Written By: Emma Websdale
Recent research in new materials for solar cells is making solar energy less expensive and more efficient, bringing it closer in cost to fossil fuels.
A new type of ceramic material that could make solar cells twice as efficient as those on the market today is being tested by a team of researchers from the University of Pennsylvania and Drexel University.
Their article, published in Nature, describes a ceramic material, made from a modified form of perovskite, with a crystalline structure that could make solar cells work twice as efficiently. The material is also less costly to produce than conventional solar cell material.
By using combinations of elements and molecules, researchers are making new perovskites in an attempt to make solar cells capable of converting over half of the energy they harness from sunlight directly into usable electricity. Operating at such high efficiency would mean a given amount of power could be produced by only half the currently needed number of solar cells.
Compared with conventional solar cell materials, the new material produces an electrical current without an electric field, thus reducing the amount of material needed to produce higher voltages and increasing power output.
Researchers of the technology have also demonstrated that modifying the new material to convert different wavelengths of light into electricity is also achievable. The idea is to build a solar cell with different layers. One layer splits up light and sorts it by color, then delivers the light to a second layer. The second layer contains an array of solar cells matched to the colors of the spectrum. This layering allows selected parts of the solar spectrum to be converted into energy immediately, making the cell much more efficient than conventional solar cells.
“We’ve opened up a new category of ways of making a solar cell”, says chemistry Professor Andrew M. Rappe, one of the authors of the report.

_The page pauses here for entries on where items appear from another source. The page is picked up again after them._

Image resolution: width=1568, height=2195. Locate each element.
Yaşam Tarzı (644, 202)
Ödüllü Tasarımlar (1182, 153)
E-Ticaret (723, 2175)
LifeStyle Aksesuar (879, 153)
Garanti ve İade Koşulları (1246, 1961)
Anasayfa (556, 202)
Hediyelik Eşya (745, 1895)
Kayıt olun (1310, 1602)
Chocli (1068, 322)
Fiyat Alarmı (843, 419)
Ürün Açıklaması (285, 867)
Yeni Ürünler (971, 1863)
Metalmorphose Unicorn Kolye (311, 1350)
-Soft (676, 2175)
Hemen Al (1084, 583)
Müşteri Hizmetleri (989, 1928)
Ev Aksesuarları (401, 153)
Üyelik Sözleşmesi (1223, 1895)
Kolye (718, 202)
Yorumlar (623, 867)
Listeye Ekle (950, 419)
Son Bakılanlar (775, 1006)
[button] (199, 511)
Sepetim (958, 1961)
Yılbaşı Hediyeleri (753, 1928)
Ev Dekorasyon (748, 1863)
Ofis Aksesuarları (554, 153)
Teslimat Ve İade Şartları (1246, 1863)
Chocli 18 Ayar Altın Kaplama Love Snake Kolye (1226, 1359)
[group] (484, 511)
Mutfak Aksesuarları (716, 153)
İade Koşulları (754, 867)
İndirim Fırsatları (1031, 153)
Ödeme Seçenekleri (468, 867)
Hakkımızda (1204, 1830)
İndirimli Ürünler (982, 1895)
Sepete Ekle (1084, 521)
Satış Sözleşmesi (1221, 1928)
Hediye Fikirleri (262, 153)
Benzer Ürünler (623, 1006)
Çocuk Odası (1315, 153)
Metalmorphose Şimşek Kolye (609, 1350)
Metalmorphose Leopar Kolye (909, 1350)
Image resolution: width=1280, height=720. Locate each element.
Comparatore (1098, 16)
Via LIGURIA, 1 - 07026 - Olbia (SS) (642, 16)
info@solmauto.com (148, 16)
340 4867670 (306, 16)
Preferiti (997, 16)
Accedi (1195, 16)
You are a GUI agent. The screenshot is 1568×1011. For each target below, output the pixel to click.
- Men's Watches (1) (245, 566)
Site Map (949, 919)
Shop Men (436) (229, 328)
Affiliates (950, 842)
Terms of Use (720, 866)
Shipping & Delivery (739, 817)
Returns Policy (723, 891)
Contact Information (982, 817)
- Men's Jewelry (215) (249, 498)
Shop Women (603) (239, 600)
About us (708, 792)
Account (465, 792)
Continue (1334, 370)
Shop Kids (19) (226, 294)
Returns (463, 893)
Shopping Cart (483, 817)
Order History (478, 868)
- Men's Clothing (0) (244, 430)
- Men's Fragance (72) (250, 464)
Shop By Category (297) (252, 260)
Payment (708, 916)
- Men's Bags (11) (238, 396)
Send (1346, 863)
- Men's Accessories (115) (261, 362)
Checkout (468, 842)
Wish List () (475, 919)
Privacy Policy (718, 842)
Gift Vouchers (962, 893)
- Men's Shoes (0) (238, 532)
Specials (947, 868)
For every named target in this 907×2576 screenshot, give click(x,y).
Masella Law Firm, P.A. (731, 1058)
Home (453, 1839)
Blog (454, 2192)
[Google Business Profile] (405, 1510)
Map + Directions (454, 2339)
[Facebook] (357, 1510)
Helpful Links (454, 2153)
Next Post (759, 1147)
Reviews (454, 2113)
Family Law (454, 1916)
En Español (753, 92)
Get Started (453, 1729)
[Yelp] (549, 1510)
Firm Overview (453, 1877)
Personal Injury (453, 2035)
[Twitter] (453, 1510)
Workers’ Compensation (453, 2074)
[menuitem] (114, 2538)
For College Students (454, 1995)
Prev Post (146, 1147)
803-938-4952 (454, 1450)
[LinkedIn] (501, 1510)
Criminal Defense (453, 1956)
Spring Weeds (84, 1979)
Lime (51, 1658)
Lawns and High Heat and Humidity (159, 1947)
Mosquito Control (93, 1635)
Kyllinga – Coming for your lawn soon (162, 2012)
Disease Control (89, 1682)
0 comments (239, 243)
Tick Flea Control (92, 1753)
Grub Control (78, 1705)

According to Technology Review, other scientists who have been developing the technology say that the new material could result in solar panels generating energy costing 10 to 20 cents per watt. On average, today’s solar panels generate energy costing 75 cents per watt. According to the U.S. Department of Energy (DoE), a cost of 50 cents per watt will allow the solar cells to compete with fossil fuels.
Also working on the new material is Martin Green, one of the world’s top solar researchers from the University of New South Wales, Australia. Green claims that work on the new material is making rapid progress. Solar cells that use the material, “can be made with a very simple and potentially very cheap technology, and the efficiency is rising very dramatically”, says Green.